TEXTE SOURCE:
Exercice de contrôle
Si l'on suppose que la BC [KB] ne contient que
pm#relation \. (part pm#type: pm#transitive_relation_type)
pm#type pm#supertype
B1 part _[each->a]: (B2 part _[each->a]: (B3 part _[each->a]: B4)), /^ A1, \. C1;
//i.e.: B1 /^ A1, \. C1; each B1 part: a B2; any B2 part: a B3; any B3 part: a B4;
quelles réponses doit donner un moteur d'inférences aux requêtes FL suivantes
s'il connait la sémantique de pm#transitive_relation_type, pm#type et pm#supertype ?
//Queries + answers (here, with or without the "closed world assumption"):
/*1:*/ ? [a B1 part: a B4]
each B1 part: (a B2 part: (a B3 part: a B4)); //since "each" implies "a" part pm#type: pm#transitive_relation_type;
/*2.*/ ? [a B1 part .^1: a B4]
[] //no answer since "a B1" is not directly connected to "a B4"
/*3.*/ ? [a B1 part .^1: a ?x]
each B1 part: a B2; //not also [B1 /^ A1, \. C1] since the query is about "a B1", not "B1"
/*4.*/ ?x [a B1 part .^1: ?x]
?x = a B2; //with "a ?x" in the query, the answer would have been: ?x = B2
/*5.*/ ? [a B1 part: a ^(?x /^ A1)]
[] //since B2 is not subtype of A1 (it is B1 which is subtype of A1)

MATÉRIEL FOURNI:
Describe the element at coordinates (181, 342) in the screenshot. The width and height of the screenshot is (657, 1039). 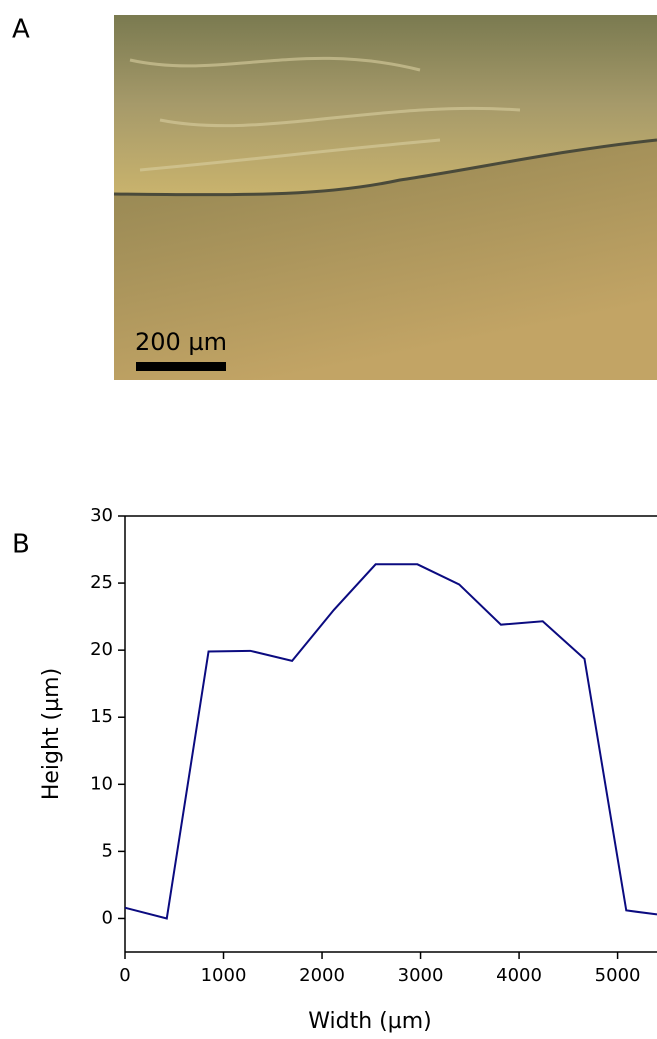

CONSIGNE 1: Recopiez, dans l'exercice sur le moteur d'inférences, le passage qui s'ouvre sur les mots contenant « pm#type pm#supertype » et s'achève sur « et pm#supertype ? ».
CONSIGNE 2: Résumez en deux phrases l'exercice sur le moteur d'inférences.
CONSIGNE 3: Dans l'exercice sur le moteur d'inférences, traduisez en français la phrase « with "a ?x" in the query, the answer would have been: ?x = B2 ».

RÉPONSE FINALE 1:
pm#type pm#supertype
B1 part _[each->a]: (B2 part _[each->a]: (B3 part _[each->a]: B4)), /^ A1, \. C1;
//i.e.: B1 /^ A1, \. C1; each B1 part: a B2; any B2 part: a B3; any B3 part: a B4;
quelles réponses doit donner un moteur d'inférences aux requêtes FL suivantes
s'il connait la sémantique de pm#transitive_relation_type, pm#type et pm#supertype ?

RÉPONSE FINALE 2: L'exercice suppose une base de connaissances qui ne contient que quelques énoncés : la relation part est de type relation transitive, et chaque B1 a pour partie un B2, qui a pour partie un B3, qui a lui-même pour partie un B4, B1 étant un sous-type de A1. Il demande quelles réponses un moteur d'inférences connaissant la sémantique de pm#transitive_relation_type, pm#type et pm#supertype doit donner à cinq requêtes FL, puis fournit ces réponses accompagnées de commentaires.

RÉPONSE FINALE 3: Avec « a ?x » dans la requête, la réponse aurait été : ?x = B2.